Sete razões objectivas para parar a construção da barragem de Foz Tua:
1. Não cumpre os objectivos. Foz Tua faz parte do Programa Nacional de Barragens, que produziria no seu conjunto 0,5% da energia gasta em Portugal (3% da electricidade), reduzindo apenas 0,7% das importações de energia e 0,7% das emissões de gases de efeito de estufa. Foz Tua contribuiria com uns míseros 0,1% da energia do País.
2. Não é necessária. As metas do Programa já foram ultrapassadas com os reforços de potência em curso: a curto prazo disporemos no total de 7020 MW hidroeléctricos instalados (o Programa pretendia alcançar os 7000 MW), dos quais 2510 MW equipados com bombagem (o Programa previa chegar a 2000 MW), sem nenhuma barragem nova.
3. É cara. As novas barragens, se avançarem, custarão cerca de 16 000 milhões de euros, que os cidadãos vão pagar na factura eléctrica e nos impostos — uma média 1600 euros por português. Com estas barragens, durante os 75 anos das concessões, as famílias e empresas pagarão uma electricidade 10% mais cara (em cima dos aumentos já previstos), a favor das empresas eléctricas, das grandes construtoras e da banca.
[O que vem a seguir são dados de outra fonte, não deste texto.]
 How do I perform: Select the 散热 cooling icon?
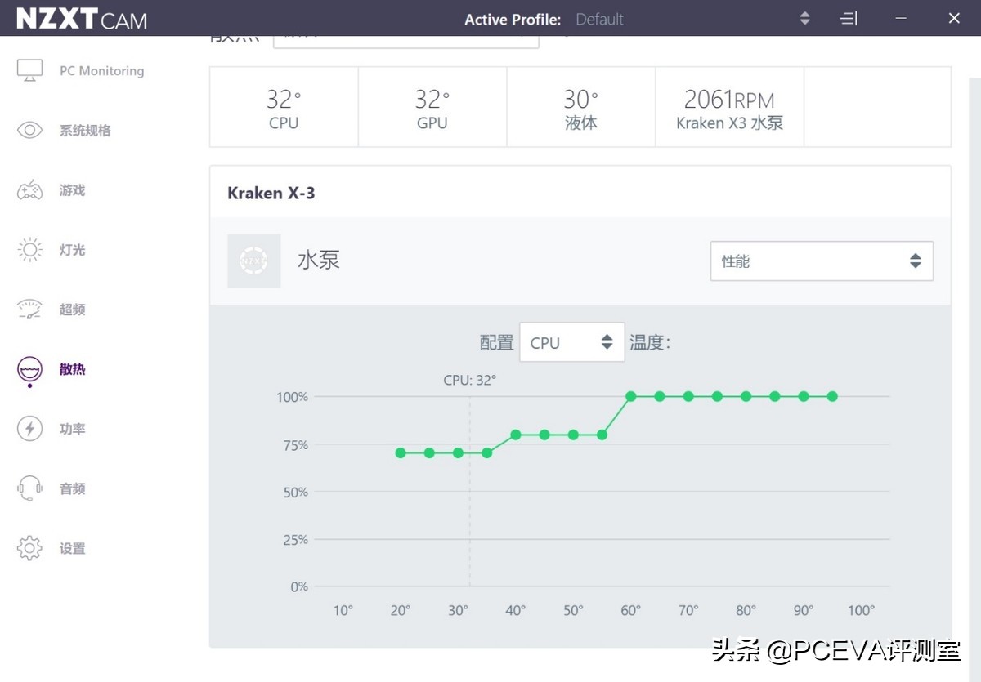(30, 370)
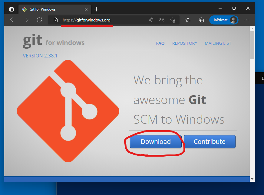Open a new browser tab
This screenshot has height=195, width=264.
[96, 9]
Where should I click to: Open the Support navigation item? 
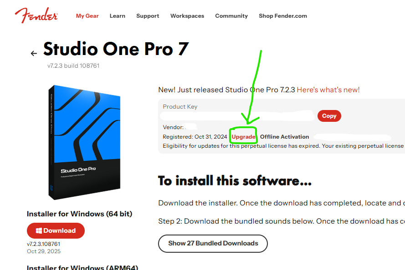[148, 16]
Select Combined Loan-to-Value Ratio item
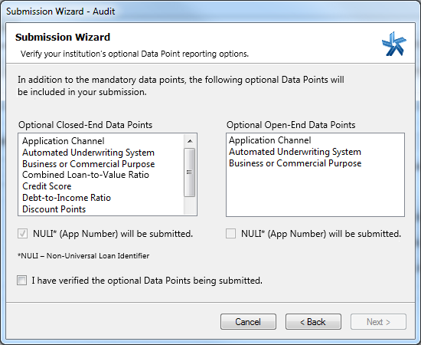Image resolution: width=421 pixels, height=345 pixels. pyautogui.click(x=86, y=175)
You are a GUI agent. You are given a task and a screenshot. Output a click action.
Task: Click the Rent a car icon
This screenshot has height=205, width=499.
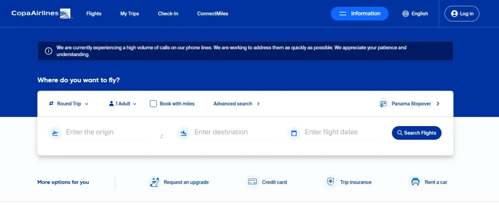click(x=416, y=182)
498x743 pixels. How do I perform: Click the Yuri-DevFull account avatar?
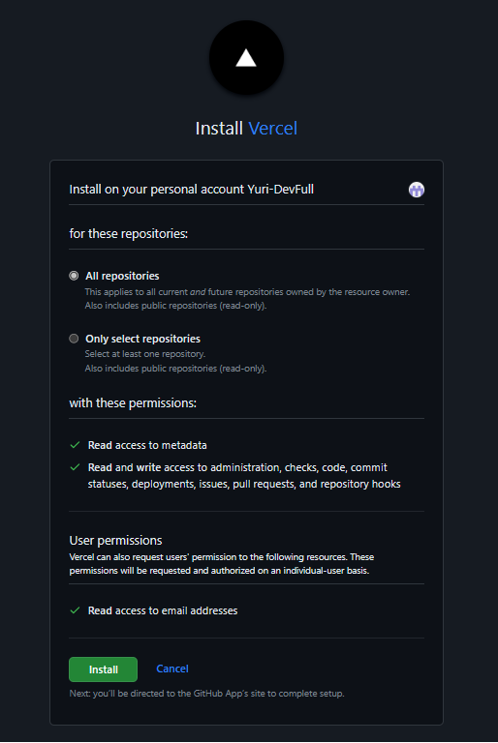coord(417,190)
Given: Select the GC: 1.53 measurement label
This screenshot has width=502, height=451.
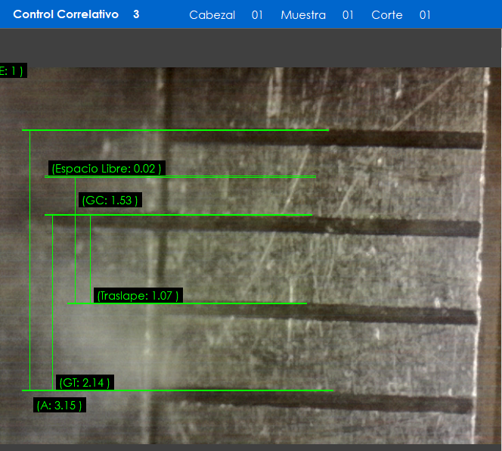Looking at the screenshot, I should pyautogui.click(x=109, y=201).
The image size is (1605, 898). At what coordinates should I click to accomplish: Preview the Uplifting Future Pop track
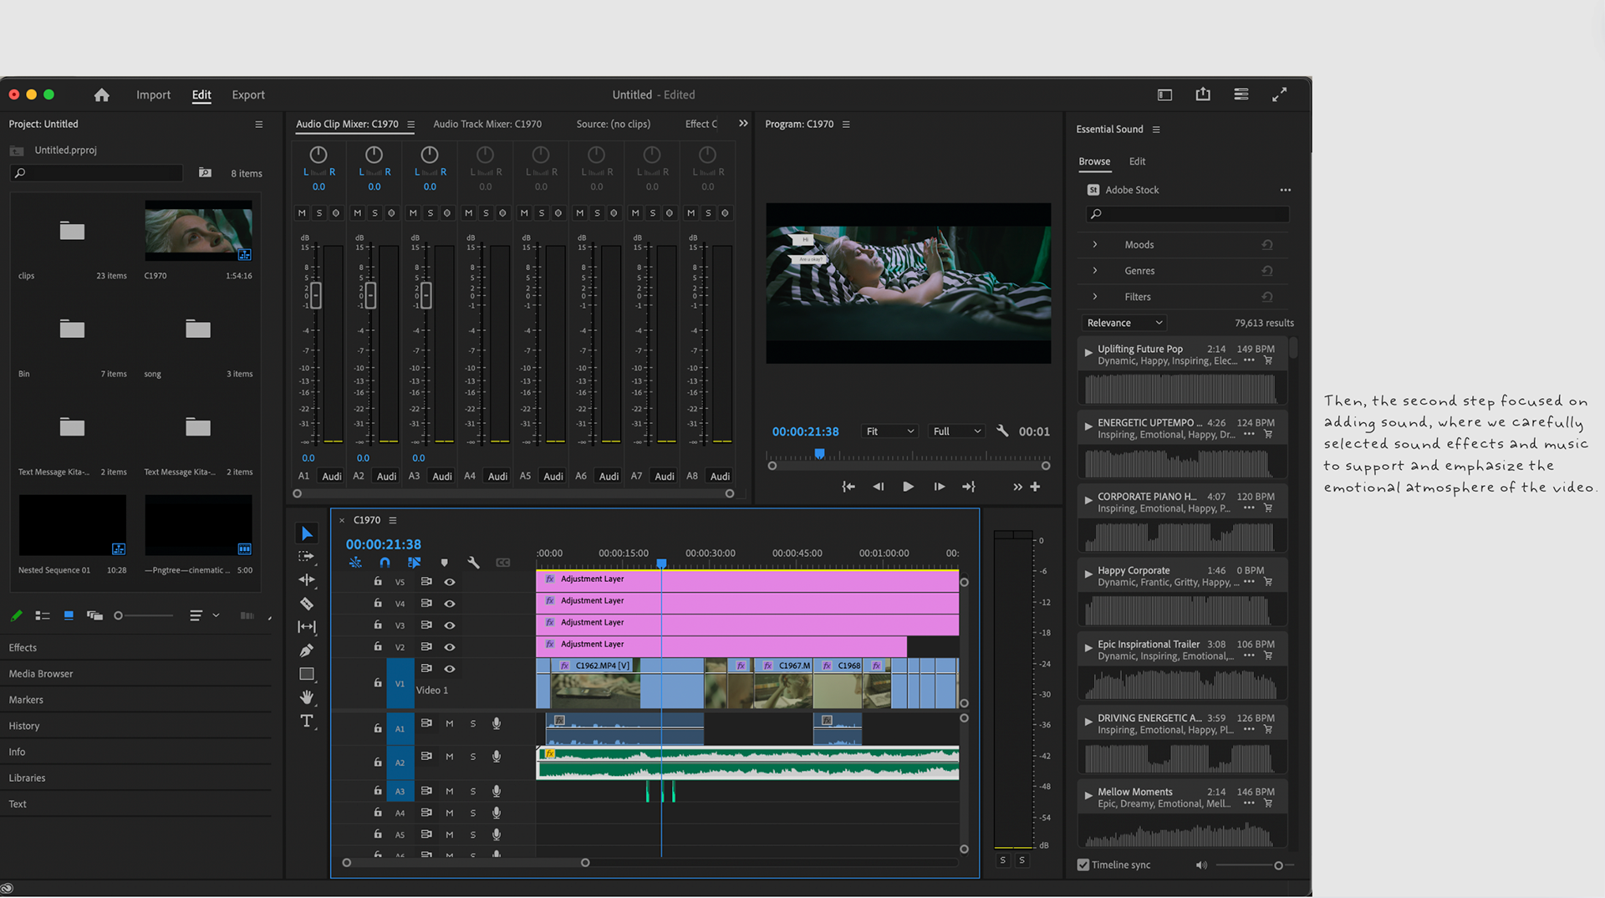(1088, 353)
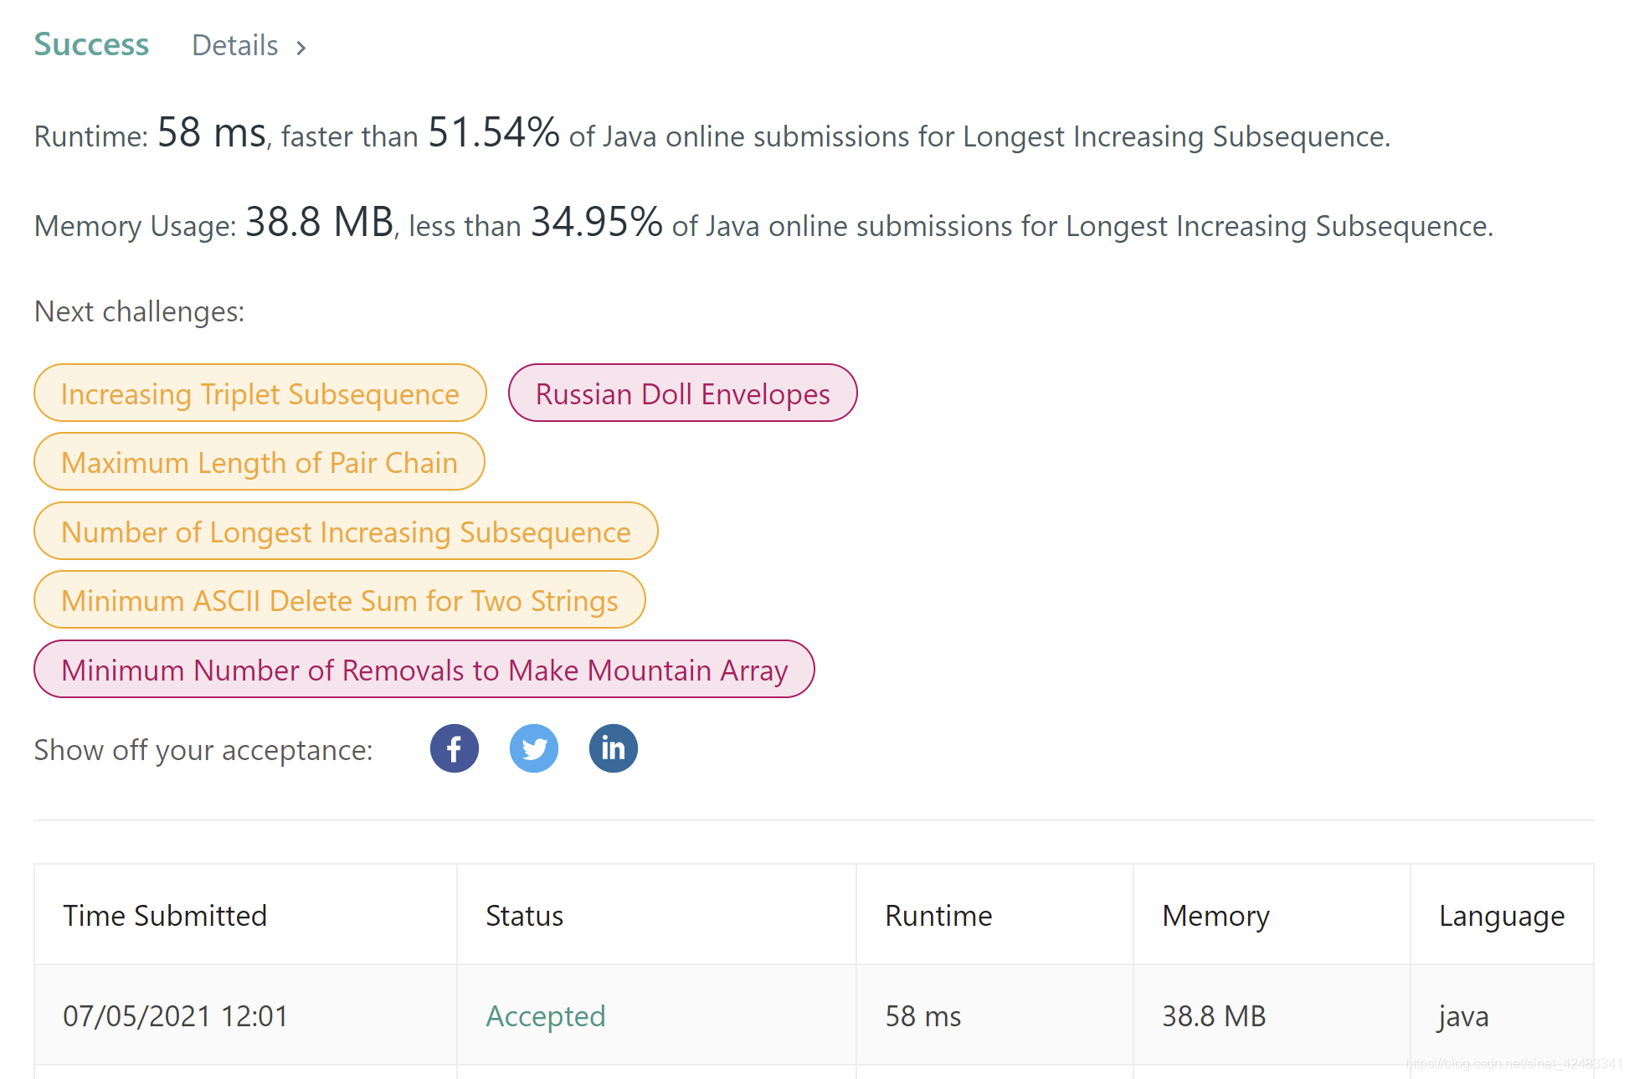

4. Há alternativas melhores. Todos os objectivos de política energética podem ser cumpridos de forma muito mais eficaz e mais barata com opções alternativas, destacando-se duas medidas: (i) investimentos em eficiência energética, com custo por kWh 10 (dez) vezes menor que novas barragens; e (ii) reforço de potência das barragens existentes, com custo por kWh 5 (cinco) vezes menor que novas barragens.
5. É um atentado cultural. A albufeira de Foz Tua destruirá a centenária linha ferroviária do Tua, um vale com paisagens naturais e humanizadas de rara beleza, com elevado valor patrimonial e turístico, e põe já hoje em causa a classificação do Alto Douro Vinhateiro como Património da Humanidade (dificilmente a UNESCO irá tolerar a desfaçatez e a insensibilidade aqui demonstradas pelo Estado Português e pela EDP).
6. É um atentado ambiental. A albufeira de Foz Tua destruirá irreversivelmente solos agrícolas e habitats ribeirinhos raros, porá em risco espécies ameaçadas e protegidas, criará riscos adicionais de erosão no litoral devido à retenção de areias, e provocará inevitavelmente a degradação da qualidade da água.
7. É um atentado social. A barragem será o fim das comunidades já empobrecidas do Tua, e mais um golpe nas perspectivas de desenvolvimento de Trás-os-Montes, pela perda da mobilidade ferroviária e de produtos turísticos valiosos como os desportos de águas brancas e a ferrovia de montanha. Criar um emprego permanente no turismo é 11 (onze) vezes mais barato que um emprego na barragem. As migalhas espalhadas pela EDP nunca compensarão a destruição dos valores e identidade desta maravilhosa região.
Há empreendimentos cuja construção se justifica, vindo a constituir mais valias para o País. Outros, como a barragem de Foz Tua, empobrecem o País: não se pode comparar um património único, de beleza e valor extraordinários, com os benefícios marginais desta obra. É nossa responsabilidade garantir que as gerações futuras não sejam prejudicadas por decisões irreparáveis, e tenham oportunidade para apreciar como nós o Vale do Tua.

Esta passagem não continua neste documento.